Prem Nampratueng

Personal information
- Born: 4 June 1995 (age 31)

Sport
- Country: Thailand
- Sport: Rowing

Medal record
Men's rowing
Representing Thailand
Asian Games
| Bronze medal – third place | 2018 Jakarta-Palembang | Double sculls |
| Bronze medal – third place | 2018 Jakarta-Palembang | Quadruple sculls |
Southeast Asian Games
| Silver medal – second place | 2021 Hanoi | Double sculls |
| Bronze medal – third place | 2015 Singapore | Single sculls 500 m |
| Bronze medal – third place | 2021 Hanoi | Quadruple sculls |
Asian Rowing Championships
| Silver medal – second place | 2022 Ban Chang | Single sculls |
| Bronze medal – third place | 2016 Jiashan | Double sculls |
| Bronze medal – third place | 2017 Pattaya | Double sculls |
| Bronze medal – third place | 2017 Pattaya | Quadruple sculls |

= Prem Nampratueng =

Thai rower (born 1995)

Prem Nampratueng (born 4 June 1995) is a Thai rower.
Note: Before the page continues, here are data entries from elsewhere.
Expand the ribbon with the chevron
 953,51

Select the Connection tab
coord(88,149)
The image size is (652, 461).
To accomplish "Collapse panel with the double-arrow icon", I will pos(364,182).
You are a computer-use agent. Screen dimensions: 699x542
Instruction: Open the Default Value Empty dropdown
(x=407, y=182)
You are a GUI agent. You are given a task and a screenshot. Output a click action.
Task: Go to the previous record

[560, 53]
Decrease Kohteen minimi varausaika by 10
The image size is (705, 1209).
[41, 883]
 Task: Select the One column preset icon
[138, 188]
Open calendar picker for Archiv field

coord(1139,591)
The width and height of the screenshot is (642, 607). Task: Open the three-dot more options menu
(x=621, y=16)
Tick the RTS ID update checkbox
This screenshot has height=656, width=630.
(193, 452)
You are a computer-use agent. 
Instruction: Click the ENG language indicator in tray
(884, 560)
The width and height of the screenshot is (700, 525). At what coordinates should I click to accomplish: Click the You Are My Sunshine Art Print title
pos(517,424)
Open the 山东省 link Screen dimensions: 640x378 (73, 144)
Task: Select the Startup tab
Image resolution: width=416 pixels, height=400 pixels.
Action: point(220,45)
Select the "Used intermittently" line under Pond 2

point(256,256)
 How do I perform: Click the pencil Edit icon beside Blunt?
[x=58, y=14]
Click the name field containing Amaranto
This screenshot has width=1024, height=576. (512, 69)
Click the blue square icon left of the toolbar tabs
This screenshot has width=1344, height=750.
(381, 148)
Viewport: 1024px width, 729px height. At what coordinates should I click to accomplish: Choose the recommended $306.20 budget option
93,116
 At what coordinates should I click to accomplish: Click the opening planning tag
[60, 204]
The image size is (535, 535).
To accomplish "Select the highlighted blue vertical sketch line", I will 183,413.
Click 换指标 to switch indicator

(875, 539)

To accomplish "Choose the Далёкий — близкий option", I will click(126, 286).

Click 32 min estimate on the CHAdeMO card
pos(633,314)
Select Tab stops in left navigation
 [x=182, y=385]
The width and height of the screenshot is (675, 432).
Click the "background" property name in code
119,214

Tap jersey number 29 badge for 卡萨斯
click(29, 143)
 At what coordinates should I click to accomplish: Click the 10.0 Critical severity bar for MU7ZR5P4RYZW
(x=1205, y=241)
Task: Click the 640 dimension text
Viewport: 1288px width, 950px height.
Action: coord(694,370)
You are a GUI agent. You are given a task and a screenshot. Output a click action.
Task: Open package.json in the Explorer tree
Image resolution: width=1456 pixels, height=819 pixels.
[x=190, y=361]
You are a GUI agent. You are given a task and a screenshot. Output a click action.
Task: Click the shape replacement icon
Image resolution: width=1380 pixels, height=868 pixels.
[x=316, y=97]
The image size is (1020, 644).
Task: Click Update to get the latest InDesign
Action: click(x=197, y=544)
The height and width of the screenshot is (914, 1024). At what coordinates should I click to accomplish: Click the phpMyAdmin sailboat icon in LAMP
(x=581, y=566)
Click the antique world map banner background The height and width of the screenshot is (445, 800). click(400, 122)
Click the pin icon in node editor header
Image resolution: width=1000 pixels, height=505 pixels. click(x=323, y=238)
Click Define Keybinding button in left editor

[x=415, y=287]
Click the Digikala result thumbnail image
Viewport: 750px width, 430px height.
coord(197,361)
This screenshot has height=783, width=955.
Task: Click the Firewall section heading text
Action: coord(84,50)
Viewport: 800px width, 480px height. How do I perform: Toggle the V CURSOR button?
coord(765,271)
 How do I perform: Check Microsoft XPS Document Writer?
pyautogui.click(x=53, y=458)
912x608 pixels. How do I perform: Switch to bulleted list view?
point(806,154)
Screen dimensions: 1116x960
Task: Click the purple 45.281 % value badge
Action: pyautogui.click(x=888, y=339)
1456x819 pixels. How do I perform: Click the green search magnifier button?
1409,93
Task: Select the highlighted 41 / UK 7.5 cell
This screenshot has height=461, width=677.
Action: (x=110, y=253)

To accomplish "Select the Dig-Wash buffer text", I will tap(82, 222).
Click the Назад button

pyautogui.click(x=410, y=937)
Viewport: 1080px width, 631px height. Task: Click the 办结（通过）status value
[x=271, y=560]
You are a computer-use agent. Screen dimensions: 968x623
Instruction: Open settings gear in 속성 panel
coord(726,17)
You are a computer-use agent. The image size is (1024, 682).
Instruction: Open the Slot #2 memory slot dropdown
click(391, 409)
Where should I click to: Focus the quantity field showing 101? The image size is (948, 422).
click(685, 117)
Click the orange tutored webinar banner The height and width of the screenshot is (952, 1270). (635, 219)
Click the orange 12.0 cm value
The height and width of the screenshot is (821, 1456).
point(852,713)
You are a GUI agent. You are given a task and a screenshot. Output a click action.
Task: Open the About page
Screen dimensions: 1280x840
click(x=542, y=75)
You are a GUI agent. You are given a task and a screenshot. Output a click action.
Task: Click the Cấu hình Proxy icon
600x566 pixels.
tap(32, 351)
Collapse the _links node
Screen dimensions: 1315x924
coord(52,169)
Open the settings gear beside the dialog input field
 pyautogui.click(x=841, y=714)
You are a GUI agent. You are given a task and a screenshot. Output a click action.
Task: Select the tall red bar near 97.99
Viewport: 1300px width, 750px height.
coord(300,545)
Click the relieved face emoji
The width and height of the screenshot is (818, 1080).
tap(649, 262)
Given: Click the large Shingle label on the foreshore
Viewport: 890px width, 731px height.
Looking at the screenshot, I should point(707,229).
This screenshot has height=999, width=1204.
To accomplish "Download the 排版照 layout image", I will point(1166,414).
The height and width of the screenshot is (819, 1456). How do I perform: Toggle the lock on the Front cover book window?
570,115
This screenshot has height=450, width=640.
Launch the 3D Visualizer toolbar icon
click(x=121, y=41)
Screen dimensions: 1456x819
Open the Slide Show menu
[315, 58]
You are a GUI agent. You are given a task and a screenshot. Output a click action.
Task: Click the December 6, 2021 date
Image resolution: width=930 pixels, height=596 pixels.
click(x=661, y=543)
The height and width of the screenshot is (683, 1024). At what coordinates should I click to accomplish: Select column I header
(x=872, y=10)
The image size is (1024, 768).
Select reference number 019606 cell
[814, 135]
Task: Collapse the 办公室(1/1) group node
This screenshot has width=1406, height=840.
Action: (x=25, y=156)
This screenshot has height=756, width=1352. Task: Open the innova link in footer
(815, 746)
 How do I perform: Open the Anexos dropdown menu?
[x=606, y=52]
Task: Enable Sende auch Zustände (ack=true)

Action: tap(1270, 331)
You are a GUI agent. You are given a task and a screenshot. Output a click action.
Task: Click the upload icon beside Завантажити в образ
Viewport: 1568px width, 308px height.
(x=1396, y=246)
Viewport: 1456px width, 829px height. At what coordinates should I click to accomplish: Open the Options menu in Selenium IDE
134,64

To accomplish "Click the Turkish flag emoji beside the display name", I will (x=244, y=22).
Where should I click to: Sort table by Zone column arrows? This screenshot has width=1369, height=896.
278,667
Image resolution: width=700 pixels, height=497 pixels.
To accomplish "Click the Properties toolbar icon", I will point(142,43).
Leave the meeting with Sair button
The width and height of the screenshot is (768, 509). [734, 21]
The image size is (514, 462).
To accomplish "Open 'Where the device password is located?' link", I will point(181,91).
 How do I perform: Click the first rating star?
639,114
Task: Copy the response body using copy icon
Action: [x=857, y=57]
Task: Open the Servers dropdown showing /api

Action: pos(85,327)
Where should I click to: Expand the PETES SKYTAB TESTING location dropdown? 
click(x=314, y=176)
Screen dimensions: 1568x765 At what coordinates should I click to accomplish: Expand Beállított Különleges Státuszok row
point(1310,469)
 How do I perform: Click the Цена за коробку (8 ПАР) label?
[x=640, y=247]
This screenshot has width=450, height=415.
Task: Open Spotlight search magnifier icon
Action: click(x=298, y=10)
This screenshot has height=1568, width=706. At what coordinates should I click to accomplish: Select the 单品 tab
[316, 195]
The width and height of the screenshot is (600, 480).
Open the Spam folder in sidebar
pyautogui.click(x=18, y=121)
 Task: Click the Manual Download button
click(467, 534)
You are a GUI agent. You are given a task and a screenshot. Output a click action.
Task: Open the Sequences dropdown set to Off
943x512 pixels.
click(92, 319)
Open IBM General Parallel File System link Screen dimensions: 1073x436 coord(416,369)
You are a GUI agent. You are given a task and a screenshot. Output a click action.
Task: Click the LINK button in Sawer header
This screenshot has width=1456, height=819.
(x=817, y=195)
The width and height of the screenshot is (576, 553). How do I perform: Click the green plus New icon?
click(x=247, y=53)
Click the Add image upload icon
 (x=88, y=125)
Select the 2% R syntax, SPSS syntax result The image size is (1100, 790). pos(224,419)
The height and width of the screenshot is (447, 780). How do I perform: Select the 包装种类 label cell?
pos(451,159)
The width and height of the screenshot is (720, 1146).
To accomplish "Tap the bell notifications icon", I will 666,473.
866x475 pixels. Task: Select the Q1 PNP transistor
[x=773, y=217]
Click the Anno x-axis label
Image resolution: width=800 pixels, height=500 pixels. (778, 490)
He won the bronze medal in the men's double sculls and men's quadruple sculls events at the 2018 Asian Games held in Jakarta and Palembang, Indonesia. He has also won medals at the Asian Rowing Championships and the Southeast Asian Games.

He competed in the men's double sculls and men's quadruple sculls events at the 2014 Asian Games held in Chungju, South Korea.